Abstract

Hydrophobic bonding is a phenomenon wherein the adsorption of solutes from aqueous solutions is driven largely by the desire of solvent molecules to interact with each other, thus squeezing out solute molecules onto the adsorbent surface. A novel computational analysis of hydration shell water dynamics was used to study the driving force for the hydrophobic bonding of five small drug molecules to activated carbon. It was demonstrated that the solvation of these drug molecules produced hydration shells of lower density and molecular mobility than bulk water, up to 10.5–14 Å distance. Excellent correlations were found between the simulated water-water hydrogen bonding lifetimes in the hydration shell and the experimental capacity constants of hydrophobic bonding (KHB) obtained from the Two-Mechanism Langmuir-Like Equation.
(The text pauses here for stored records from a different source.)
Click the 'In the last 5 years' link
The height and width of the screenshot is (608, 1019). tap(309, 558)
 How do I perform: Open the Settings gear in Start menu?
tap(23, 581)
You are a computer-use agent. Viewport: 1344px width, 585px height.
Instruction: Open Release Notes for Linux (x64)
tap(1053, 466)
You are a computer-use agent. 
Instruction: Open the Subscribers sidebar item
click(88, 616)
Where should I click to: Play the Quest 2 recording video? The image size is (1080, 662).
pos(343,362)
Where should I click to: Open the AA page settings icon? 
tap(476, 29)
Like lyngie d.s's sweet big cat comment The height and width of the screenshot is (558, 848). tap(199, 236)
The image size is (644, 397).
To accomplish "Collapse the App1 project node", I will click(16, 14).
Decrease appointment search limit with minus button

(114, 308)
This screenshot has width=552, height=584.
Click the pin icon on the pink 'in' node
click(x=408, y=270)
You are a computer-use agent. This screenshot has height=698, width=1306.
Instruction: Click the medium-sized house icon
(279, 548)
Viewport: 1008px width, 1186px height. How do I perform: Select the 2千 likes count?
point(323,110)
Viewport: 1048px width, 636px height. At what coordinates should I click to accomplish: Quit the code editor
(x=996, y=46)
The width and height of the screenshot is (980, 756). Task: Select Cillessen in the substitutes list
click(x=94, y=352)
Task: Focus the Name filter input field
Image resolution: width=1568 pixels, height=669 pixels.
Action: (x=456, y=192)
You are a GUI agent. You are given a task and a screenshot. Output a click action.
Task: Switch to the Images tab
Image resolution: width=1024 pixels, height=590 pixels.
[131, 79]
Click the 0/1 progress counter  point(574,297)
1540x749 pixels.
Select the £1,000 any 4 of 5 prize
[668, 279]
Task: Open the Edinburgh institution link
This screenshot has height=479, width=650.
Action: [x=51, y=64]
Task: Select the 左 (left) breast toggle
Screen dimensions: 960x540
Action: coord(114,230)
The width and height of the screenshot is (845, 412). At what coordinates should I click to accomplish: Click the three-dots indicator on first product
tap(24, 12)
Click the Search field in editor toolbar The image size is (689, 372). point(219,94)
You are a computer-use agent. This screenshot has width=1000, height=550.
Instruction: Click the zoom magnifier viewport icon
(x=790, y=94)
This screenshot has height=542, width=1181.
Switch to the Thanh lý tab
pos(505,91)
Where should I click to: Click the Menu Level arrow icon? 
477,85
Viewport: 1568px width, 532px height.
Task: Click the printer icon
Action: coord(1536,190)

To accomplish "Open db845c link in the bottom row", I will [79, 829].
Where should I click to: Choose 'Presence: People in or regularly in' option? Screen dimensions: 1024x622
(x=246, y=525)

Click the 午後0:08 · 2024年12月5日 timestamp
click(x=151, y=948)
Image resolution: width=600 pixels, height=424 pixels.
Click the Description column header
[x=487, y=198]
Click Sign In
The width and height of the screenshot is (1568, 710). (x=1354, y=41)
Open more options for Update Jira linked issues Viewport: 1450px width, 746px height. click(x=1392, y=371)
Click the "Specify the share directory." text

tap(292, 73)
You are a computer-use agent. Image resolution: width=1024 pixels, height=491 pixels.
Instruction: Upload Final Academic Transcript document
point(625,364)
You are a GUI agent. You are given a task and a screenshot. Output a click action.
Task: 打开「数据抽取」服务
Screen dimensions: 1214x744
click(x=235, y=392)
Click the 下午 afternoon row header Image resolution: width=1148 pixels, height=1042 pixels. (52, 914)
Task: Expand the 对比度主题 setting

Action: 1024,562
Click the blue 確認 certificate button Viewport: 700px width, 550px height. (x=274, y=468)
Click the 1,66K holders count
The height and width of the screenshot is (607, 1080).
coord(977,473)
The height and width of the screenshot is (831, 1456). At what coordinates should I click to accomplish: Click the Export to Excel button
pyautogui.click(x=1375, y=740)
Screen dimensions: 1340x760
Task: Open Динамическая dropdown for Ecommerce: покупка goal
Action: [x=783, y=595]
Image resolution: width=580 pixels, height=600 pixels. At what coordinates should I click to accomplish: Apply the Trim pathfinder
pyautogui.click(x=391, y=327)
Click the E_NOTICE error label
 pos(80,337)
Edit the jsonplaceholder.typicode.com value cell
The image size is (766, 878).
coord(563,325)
KHB also correlated well with the solute-solvent vdW interaction energies in a manner that could allow future predictions of KHB values from simple simulations. Such correlations were not found with the capacity constant of the well-known enthalpy-driven adsorption. The driving force for hydrophobic bonding has entropic origins due to the elimination of water structuring in the hydration shells. However, unlike a typical entropy-driven process, hydrophobic bonding to activated carbon was also associated with a large exothermic enthalpy change when studied with isoperibol calorimetry.